For IF, the TPs are structurally similar to those of CP, the only difference being the position of the CH2CH2-Cl group in the molecules. UV irradiation as well as UV/H2O2 treatments produced four main TPs: IF-TP199, IF-TP275, IF-TP138 and IF-TP259. So far, only Lai et al. (2015) have identified TPs of IF formed during abiotic treatment (i.e. UV/TiO2). Two TPs, IF-TP199 (N-deschloroethyl-ifosfamide) and IF-TP275 (keto-ifosfamide), which were reported by Lai et al. (2015), who also investigated the formation of TPs from the degradation of IF by UV/H2O2 and UV/TiO2, were identified within this study. A novel TP, IF-TP259 (imino-ifosfamide), during UV and UV/H2O2 treatment was also observed. This TP has been previously reported as a metabolite of IF by Li et al. (2010), who investigated the metabolism of IF in mice. Finally, IF-TP138 was also detected as a novel TP formed during UV and UV/H2O2 treatment. IF-TP138 is likely to be identical to CP-TP138a, having the same elemental formula, fragmentation spectra and very similar chromatographic retention time.

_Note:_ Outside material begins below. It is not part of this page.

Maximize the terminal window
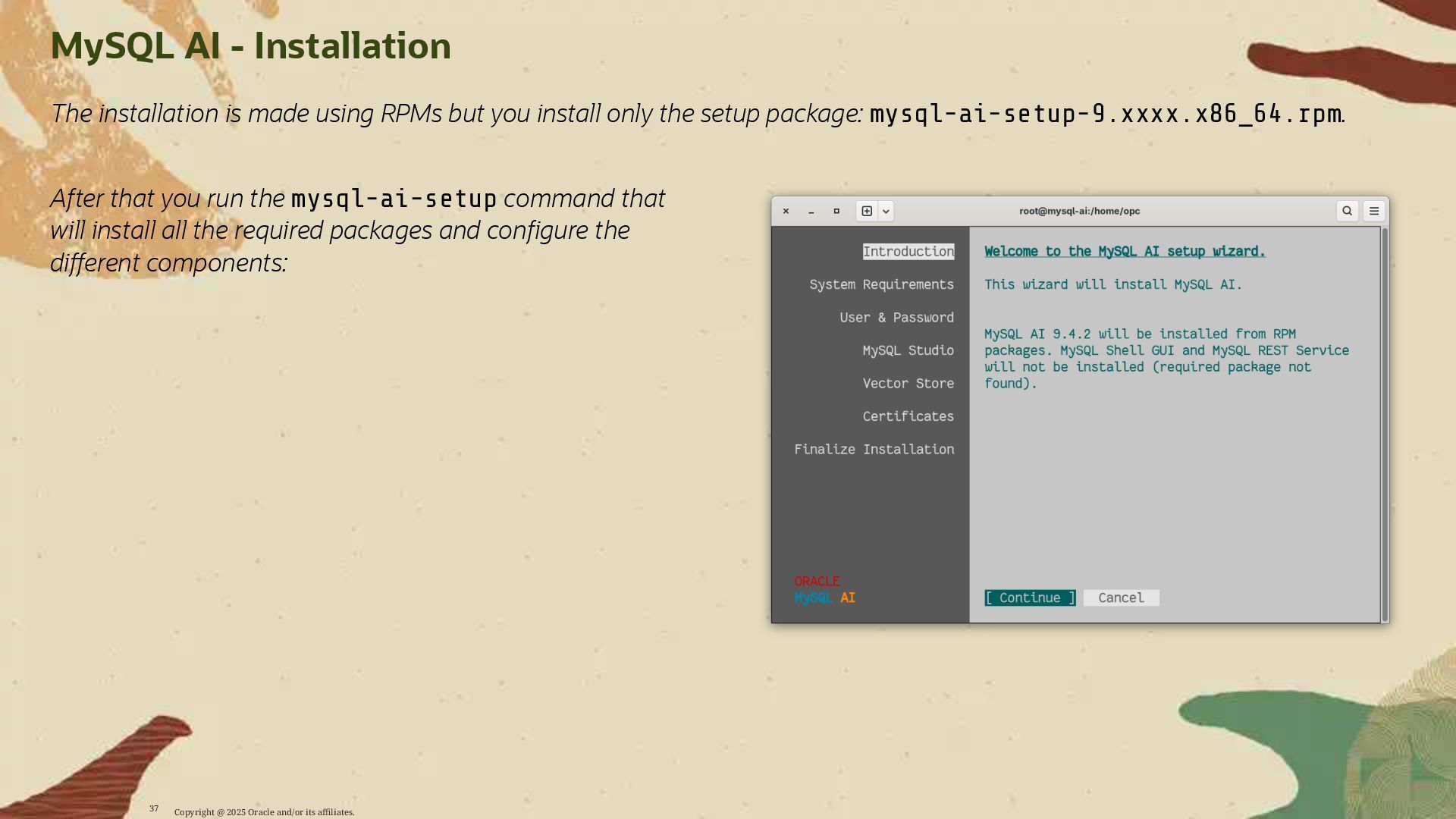 [x=836, y=211]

The identification of TPs of CP and IF under abiotic conditions partially confirmed published findings and with the exception of CP-TP138a, CP-TP138b and IF-TP138 (identified in this study), all TPs are also known metabolites (Li et al. 2010). The chromatographic retention times of the TPs were consistent with proposed structures, where the increased polarity of the TPs leads to lower retention times relative to CP and IF. Furthermore, the mass accuracy relative error of the parent compounds and fragments was below 2 ppm indicating a good agreement between the experimental and theoretical data (SM 8a and b).

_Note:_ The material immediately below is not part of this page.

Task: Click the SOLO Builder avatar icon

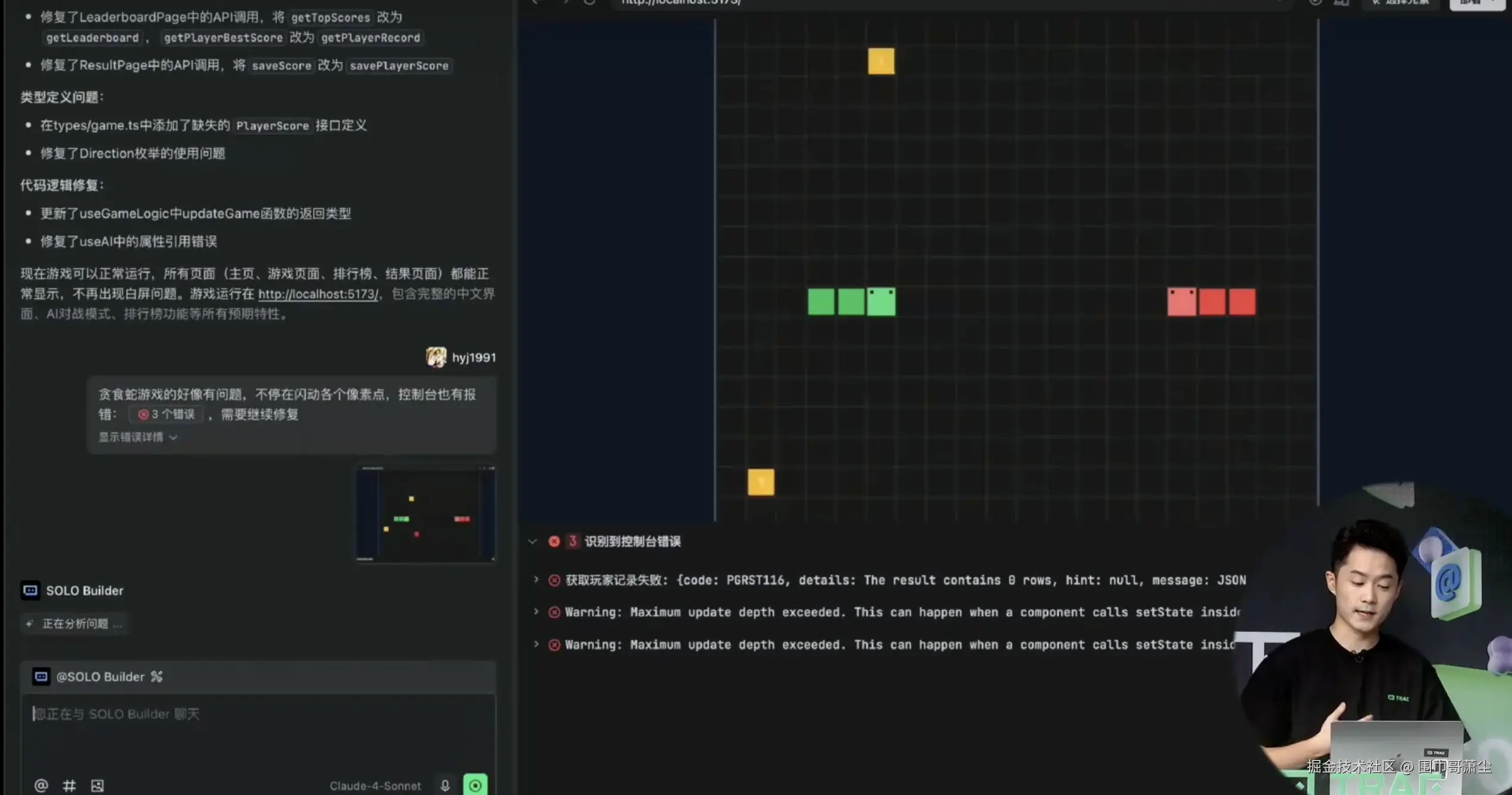Action: tap(30, 590)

The proposed formations of CP and IF TPs during UV and UV/H2O2 treatment in ultrapure water are presented in SM 8a and Fig. 3, respectively. The pathway for CP TP formation during UV/H2O2 is adopted from Lutterbeck et al. (2015), whereas the pathway for IF is proposed for the first time (novel TPs are circled). Figure 3 shows the proposed three-step formation of IF TPs during UV/H2O2 treatment. In the first step, N-dechloroethyl-ifosfamide and IF-TP259 are formed by dechloroethylation and dehydrogenation, respectively. In the following step, the oxidation of IF-TP259 leads to the formation of IF-TP275. In the last step, the tautomeric form of IF-TP275 is further oxidized to form IF-TP138.

Fig. 3
figure 3

Pathway for IF TPs during UV and UV/H2O2 treatments

Conclusions

This study describes the development of a GC-MS method for determining human metabolites/TPs of CP and IF (carboxy-CP, keto-CP and N-decl-CP) in hospital and municipal WWs at trace levels (low ng L−1). Application of the method to hospital WW revealed levels of the investigated metabolites/TPs and parent compounds from <LOD to 13,000 ng L−1, whereas in WWTP influent and effluent were all below the LOD. When hospital WW samples were treated using UV/O3/H2O2, the levels of CP and IF decreased with time, while after an initial drop in concentration, keto-CP increased slightly as a product of the degradation of CP. The other targeted metabolites/TPs were all below the LOQ. LC-HRMS not only confirmed the presence of already known TPs but also revealed three novel TPs: imino-ifosfamide, IF-TP138 and CP-TP138a. Future work will include the screening for additional TPs and their occurrence in surface waters.